Twitter mining with Solid


#1

Hello Solid Community. I am new here. I have been collecting millons of Tweets over the past year as part of an independent research project. Somewhat by accident, this research has led me to develop a Python application for collection and interactive querying of large Twitter data sets.

I am interested in supporting user-ownership of data, generally speaking, and so as a mostly non-developer I am trying to understand possibly integrating Solid into something like my twitter collecting/analyzing app.

Intuitively it seems plausible to me that my app, instead of holding a database governed only by Twitter terms of use, could support each Tweet-author’s ability to opt in or out of my research. Does that sound right?

Based on my initial scan of Solid material, it seems like there are no immediate resources to help someone like me who is curating a (currently local SQL-based) collection of Tweets from tens of millions of independent users. Does that also sound right?

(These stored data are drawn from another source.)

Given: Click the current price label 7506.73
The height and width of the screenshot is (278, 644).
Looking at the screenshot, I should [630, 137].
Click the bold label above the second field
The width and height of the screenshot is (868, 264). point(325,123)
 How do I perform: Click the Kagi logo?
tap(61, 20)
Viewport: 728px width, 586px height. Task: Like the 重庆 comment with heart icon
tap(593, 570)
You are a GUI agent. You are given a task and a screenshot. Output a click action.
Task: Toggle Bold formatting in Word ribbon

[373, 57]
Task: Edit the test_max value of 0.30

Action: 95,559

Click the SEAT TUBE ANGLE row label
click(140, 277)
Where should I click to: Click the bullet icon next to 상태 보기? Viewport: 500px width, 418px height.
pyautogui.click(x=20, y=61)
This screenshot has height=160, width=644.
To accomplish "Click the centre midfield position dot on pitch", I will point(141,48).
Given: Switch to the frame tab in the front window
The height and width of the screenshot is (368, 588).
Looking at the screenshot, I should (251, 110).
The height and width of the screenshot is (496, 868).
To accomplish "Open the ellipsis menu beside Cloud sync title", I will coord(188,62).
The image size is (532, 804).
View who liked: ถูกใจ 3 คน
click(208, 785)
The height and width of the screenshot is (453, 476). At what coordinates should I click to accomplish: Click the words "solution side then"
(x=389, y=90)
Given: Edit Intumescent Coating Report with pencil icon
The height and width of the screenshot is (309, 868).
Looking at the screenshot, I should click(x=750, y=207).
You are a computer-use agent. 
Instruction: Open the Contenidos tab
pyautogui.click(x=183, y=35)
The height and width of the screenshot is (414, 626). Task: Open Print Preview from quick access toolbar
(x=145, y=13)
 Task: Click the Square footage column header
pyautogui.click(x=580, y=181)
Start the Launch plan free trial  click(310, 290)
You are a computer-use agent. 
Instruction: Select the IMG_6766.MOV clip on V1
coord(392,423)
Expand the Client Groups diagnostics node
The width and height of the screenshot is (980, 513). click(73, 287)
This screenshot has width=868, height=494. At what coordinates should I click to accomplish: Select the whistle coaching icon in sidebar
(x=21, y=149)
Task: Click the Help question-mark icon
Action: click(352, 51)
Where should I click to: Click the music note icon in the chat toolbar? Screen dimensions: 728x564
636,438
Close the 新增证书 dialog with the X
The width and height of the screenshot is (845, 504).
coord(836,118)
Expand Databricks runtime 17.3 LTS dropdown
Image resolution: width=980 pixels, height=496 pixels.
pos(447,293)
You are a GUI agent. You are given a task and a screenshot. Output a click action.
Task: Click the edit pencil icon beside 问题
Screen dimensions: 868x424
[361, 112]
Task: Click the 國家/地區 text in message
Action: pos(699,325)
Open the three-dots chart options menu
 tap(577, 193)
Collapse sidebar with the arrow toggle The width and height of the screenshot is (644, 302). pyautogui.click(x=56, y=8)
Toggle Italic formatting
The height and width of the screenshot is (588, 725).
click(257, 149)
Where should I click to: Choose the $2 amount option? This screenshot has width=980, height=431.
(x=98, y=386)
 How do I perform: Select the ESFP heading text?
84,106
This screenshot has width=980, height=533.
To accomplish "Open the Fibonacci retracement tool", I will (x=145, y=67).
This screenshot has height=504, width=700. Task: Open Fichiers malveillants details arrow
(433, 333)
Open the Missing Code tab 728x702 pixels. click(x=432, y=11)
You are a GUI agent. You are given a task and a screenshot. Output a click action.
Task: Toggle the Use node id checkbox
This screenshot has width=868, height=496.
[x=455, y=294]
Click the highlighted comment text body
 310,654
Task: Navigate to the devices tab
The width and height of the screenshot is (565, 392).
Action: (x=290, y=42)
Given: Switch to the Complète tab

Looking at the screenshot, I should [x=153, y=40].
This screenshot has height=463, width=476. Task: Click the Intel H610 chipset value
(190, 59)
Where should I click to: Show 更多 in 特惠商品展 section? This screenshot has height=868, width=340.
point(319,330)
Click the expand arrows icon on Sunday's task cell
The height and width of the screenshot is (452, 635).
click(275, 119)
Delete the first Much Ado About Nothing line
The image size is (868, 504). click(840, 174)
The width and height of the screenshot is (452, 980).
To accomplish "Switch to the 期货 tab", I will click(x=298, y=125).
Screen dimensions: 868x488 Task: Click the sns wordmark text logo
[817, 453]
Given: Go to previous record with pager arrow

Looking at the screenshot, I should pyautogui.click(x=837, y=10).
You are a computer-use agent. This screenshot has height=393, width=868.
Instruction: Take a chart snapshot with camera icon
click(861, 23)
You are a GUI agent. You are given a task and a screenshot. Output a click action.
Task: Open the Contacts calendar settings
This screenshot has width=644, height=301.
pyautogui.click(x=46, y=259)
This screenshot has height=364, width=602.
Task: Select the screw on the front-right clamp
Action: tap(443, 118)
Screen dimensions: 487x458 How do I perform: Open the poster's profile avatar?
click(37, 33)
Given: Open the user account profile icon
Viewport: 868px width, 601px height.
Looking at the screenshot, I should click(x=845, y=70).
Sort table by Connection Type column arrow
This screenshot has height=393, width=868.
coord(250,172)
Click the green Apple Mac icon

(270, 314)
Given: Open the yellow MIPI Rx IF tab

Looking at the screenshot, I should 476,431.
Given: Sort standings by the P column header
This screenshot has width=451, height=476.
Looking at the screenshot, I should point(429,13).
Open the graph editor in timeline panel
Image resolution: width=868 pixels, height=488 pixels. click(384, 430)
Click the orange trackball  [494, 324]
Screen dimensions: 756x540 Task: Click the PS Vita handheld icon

I am curious how the Solid vision interacts with the idea of something like the Twitter API that allows actors of many different stripes to do the kind of thing I am doing – collect other people’s content at scale for the purpose of research. It seems like Solid speaks to the idea of replacing Twitter’s terms of use with something decentralized, but it’s less clear to me how a computational sociologist (for example) would incorporate Solid into their use of the Twitter API.

I’m curious to hear perspectives on this. thanks!


#2

Disclaimer: I’m quite a noob to Solid just throwing a few ideas out there…

In theory, you could use the Twitter API to pull tweets and store them in a Solid pod as linked data. You could then query it through SPARQL which is similar to SQL - although I would guess not as efficient speed-wise as modern databases.

It’s definitely a breach of Twitter’s T&C to do that though (storing tweet data in your own database is not allowed) and I’m not sure what you’d actually gain out of it. It’s just copying data to another format.

Solid could be used for building an alternative to Twitter where ownership of your data is built-in, rather than assigning ownership to everything you tweet to the platform.